→ **Exercise task a**
In the mailing-list message below, replace "symlink" with "hard link" and rewrite the passage between "It sounds like" and "not the same.", inclusive.

→ **Extract**

________________________________________

It sounds like using the inode number solves the equivalence problem,
but if you want to find a canonical path to a file (e.g. for display),
the readlink(1) command is very helpful.

Paul


On Tue, Aug 7, 2012 at 10:34 AM, Rich Freeman <r-plug@thefreemanclan.net> wrote:
> On Tue, Aug 7, 2012 at 12:23 PM,  <bergman@merctech.com> wrote:
>> I would argue very strongly that a file and a symlink to that file are
>> NOT the same objext. Most ways of referencing those objects produce
>> the same content, but they are not the same.
>
> Yup, and that has given me a bit of pause.  I might actually treat
> them as different.  I realize there is a separate system call that
> doesn't dereference links.  I was actually more concerned with links
> in the path than the final file being a link.
>
>> I don't understand what you mean by "unique hash for a file" ... "without
>> reading the file". Do you mean a hash of the path to a file? I'd suspect
>> that that could get very messy. Ie., these may be equivalent in result,
>> but not in hash:
>
> The inode number works fine.  By hash I meant a unique ID for the file
> - that is some function I could pass a path/filename into and quickly
> get a value back, such that I always get the same value no matter how
> I navigate to the file.  Hashes are good for quickly searching lists,
> since a good hash function distributes values randomly which leads to
> balanced trees and other good things.
>
>> => just the file being the same, and reading content is slow anyway).
>> => I'd expect this function to be called EXTREMELY often so it should run
>>
>> Can you give us any more info on the broader use here? Perhaps there's a
>> better way of doing this.
>
> I figured I'd save everybody the details, but I'm sure some would be
> curious.  Anybody following my posts recently on gentoo-dev would
> probably have put two and two together.  I'm looking to implement a QA
> check in the Gentoo package manager that detects when a package build
> system accesses a file that is not part of a declared dependency.

________________________________________

→ **Records for this task**
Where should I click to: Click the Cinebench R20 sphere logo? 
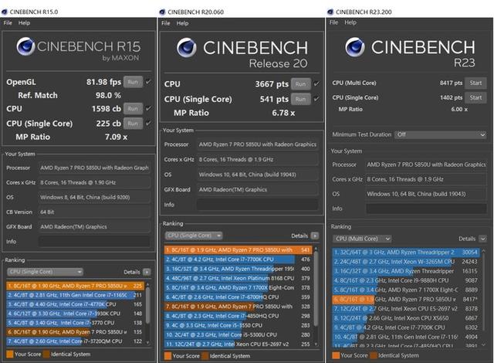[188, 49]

________________________________________

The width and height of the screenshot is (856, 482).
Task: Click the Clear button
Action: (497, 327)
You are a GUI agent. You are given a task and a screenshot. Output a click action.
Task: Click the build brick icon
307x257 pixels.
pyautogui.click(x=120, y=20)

________________________________________

→ **Exercise task b**
From the records above, repeat word for word the lines between the line containing "You are a GUI" and the line containing "pyautogui.click(x=120, y=20)", inclusive.

→ **Exercise answer a**
It sounds like using the inode number solves the equivalence problem,
but if you want to find a canonical path to a file (e.g. for display),
the readlink(1) command is very helpful.

Paul


On Tue, Aug 7, 2012 at 10:34 AM, Rich Freeman <r-plug@thefreemanclan.net> wrote:
> On Tue, Aug 7, 2012 at 12:23 PM,  <bergman@merctech.com> wrote:
>> I would argue very strongly that a file and a hard link to that file are
>> NOT the same objext. Most ways of referencing those objects produce
>> the same content, but they are not the same.

→ **Exercise answer b**
You are a GUI agent. You are given a task and a screenshot. Output a click action.
Task: Click the build brick icon
307x257 pixels.
pyautogui.click(x=120, y=20)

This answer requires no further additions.